Fascinar es embrujar. El hombre que nos visitó es un brujo. Hechiza con su trote, con sus gestos, con sus palabras. Si cautiva es porque atrapa, porque altera el juicio. Barack Obama cosecha fervor, embeleso, adulación. Su magia está en la combinación de opuestos. Mezcla de ambición y realismo, en primer lugar. Reivindicación de que la política puede volver a ser poder. En tiempos en que los gobiernos parecen entidades inermes, Obama recupera para la política una esperanza de energía, de capacidad transformadora.
Pero su recuperación de la palanca gobernante no es ilusa sino cautelosa. A cada apuesta la acompaña alguna reserva. A un costado del afán, una reflexión sobre dificultades, tardanzas, costos. Mezcla también de modestia y seguridad. El nuevo presidente de los Estados Unidos no pontifica, no amenaza. No enseña los dientes. El contraste con su antecesor no podría ser más grande.
Obama ha entrenado su modestia con múltiples fórmulas: vengo a aprender, quiero escuchar. Lo dice de muchas maneras, pero con el mismo tono de moderación, con un enfático repudio de arrogancia. La modestia no es, sin embargo, apocamiento. Por el contrario, es signo de seguridad, de fuerza. En él se mezclan, por último, el pragmatismo con la elocuencia. Un extraordinario talento para la comunicación simbólica que no distrae al ingeniero de los detalles.
Pero algo sabemos ya de la política de Obama que nos permitiría ir más allá de la fascinación. La Presidencia de Obama es aún muy joven, pero ya hay indicios de un estilo, de una manera de gobernar que cultiva ese misterioso arte de las combinaciones. La Presidencia está en fase experimental: intenta y mide, prueba y modifica su actuación. Empecemos por los tropiezos. La formación de su equipo de trabajo fue torpe. No logró integrar su Gabinete con la velocidad y la transparencia que se esperaba. Pero hay que decir que no se empeñó en defender lo indefendible y asumió públicamente la responsabilidad de sus errores. Su estrategia ha recibido heladas cubetadas de realidad. Buscó trascender las barreras tradicionales de los partidos y encabezar un Gobierno de amplia base política. La idea, como era imaginable, no despegó. Los partidos no se rindieron ante el encantador de Chicago y continuaron defendiendo su parcela. Para decepción de Obama, votaciones cruciales en el Congreso siguieron la línea acostumbrada de las identidades partidistas.

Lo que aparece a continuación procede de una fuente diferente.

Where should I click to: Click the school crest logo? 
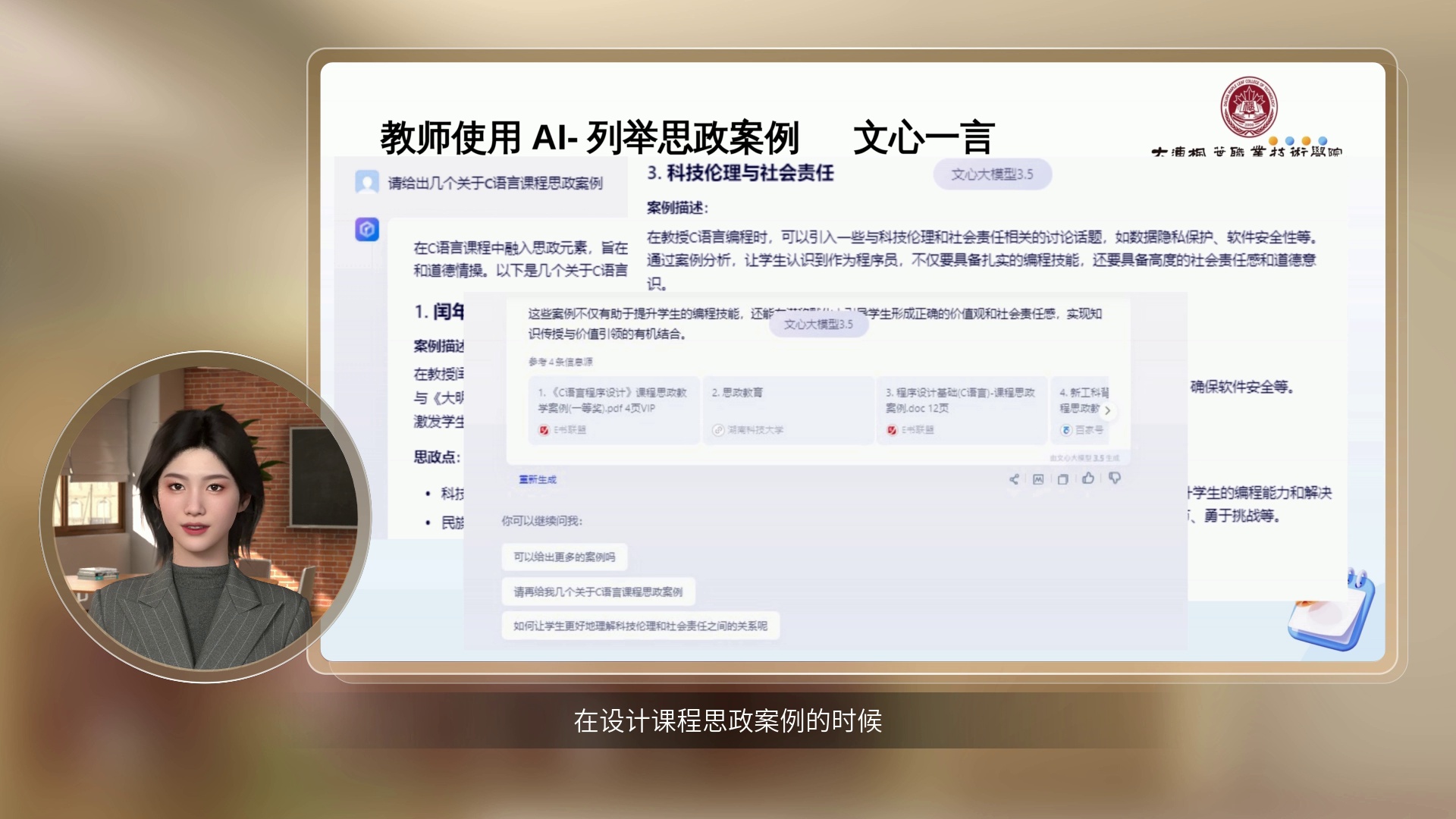pos(1248,108)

No son pocos los asuntos en donde puede percibirse la resignación del pragmático que está dispuesto a relegar sus ideales. Aquel político que denunciaba los intereses que habían secuestrado a Washington se ha visto forzado a negociar con ellos, aquel candidato que rechazaba enérgicamente la política exterior de George W. Bush ha continuado sus batallas. Ha cambiado, eso sí, el tono. La agresividad unilateral ha terminado, dando paso a un discurso de cordialidad que busca alianzas. Ha enviado mensajes de diálogo sin excluir a los enemigos más viejos. En todo caso, el reformista lidia como puede con las restricciones del entorno sin cerrar los ojos a la realidad. Unos admiran su capacidad para adaptarse, otros lamentan su facilidad para abandonar sus propósitos.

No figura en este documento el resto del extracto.